VisionWest supports the Government’s emphasis on employment and acknowledges that getting people into viable work is a huge step towards ensuring whānau wellbeing. As an employment provider, we will continue to provide employment for young people in our community and appreciate any support that may be provided to further this service.

Support for Māori

A $36 million fund has been established to support community groups that support Māori, Pacific, refugee and migrant communities. VisionWest recognises the needs of all communities including Māori and is appreciative of the Government’s commitment to this.

Fred Astle, Head of Māori Service Development at VisionWest, says, “Kōkiri (to champion): This bold new budget also comes out of listening to the voice of Māori towards championing the needs and aspirations of our people through investing in new educational opportunities, lifting healthcare outcomes for whānau, new employment pathways, housing. It is about investing in the future of Māori now because when you invest in one, you invest in the many.”

Education and Training

Likewise, any help that can be given to improve education and training, particularly of our young people, is a positive step. The Budget pledged $1.6 billion for the Trades and Apprenticeships Training Package which will also help workplaces retain their trainees. This is not likely to impact our Training Centre greatly.

Money was also pledged for job creation. Much of this was in what the Government termed, ‘the environmental sector,’ meaning jobs such as pest eradication and Department of Conservation initiatives. Once again, outside of our ETC programme.

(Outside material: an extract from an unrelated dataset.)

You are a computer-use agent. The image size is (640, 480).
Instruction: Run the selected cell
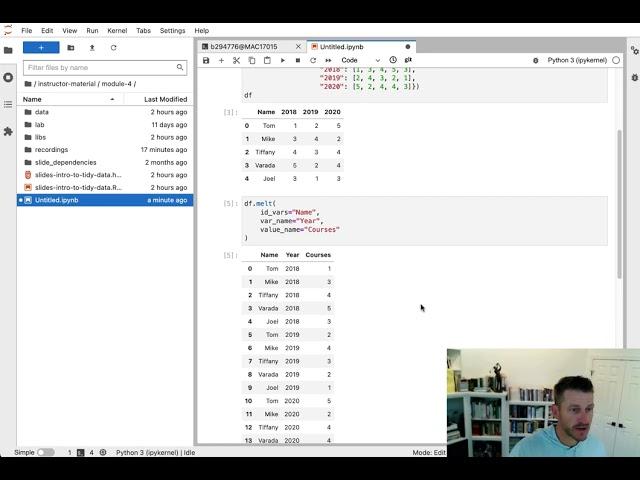(282, 60)
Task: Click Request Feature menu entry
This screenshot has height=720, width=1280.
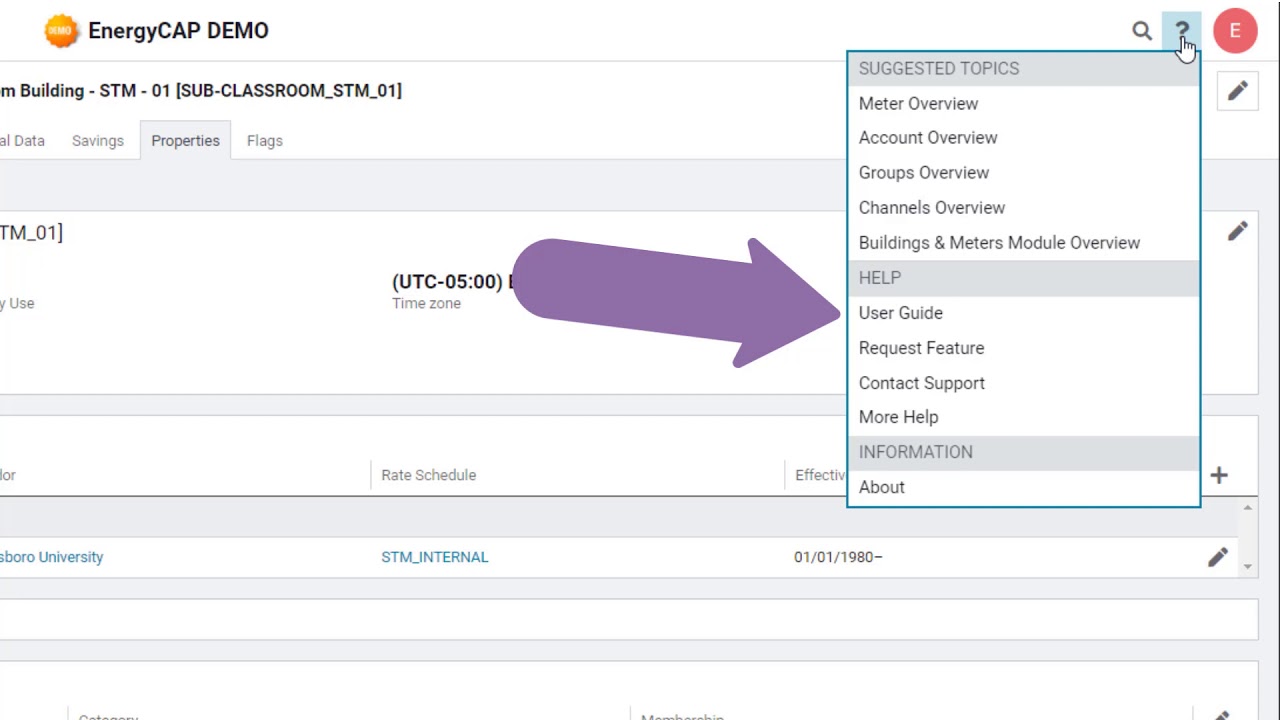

The $414.2 million given to the Early Learning Sector, may mean future hiring of teachers becomes a little easier.

Home Healthcare

An additional $833 million is to be invested over the next five years in disability support. The impact of this on the home healthcare sector and our Home Healthcare service is unknown.

Conclusion

VisionWest appreciates the Government’s commitment to New Zealand’s post-Covid recovery and recognises the time and financial input this will require. Lisa Woolley says, “We are expecting a tsunami of requests for help across every one of our services. During Covid, the major needs involved emergency responses, predominantly in the areas of housing and food provision. Post-Covid, we expect this to continue, but with the added challenges of providing financial mentoring, counselling and employment. All funding provided by the Government will be well-used for the wellbeing of whānau in our community.”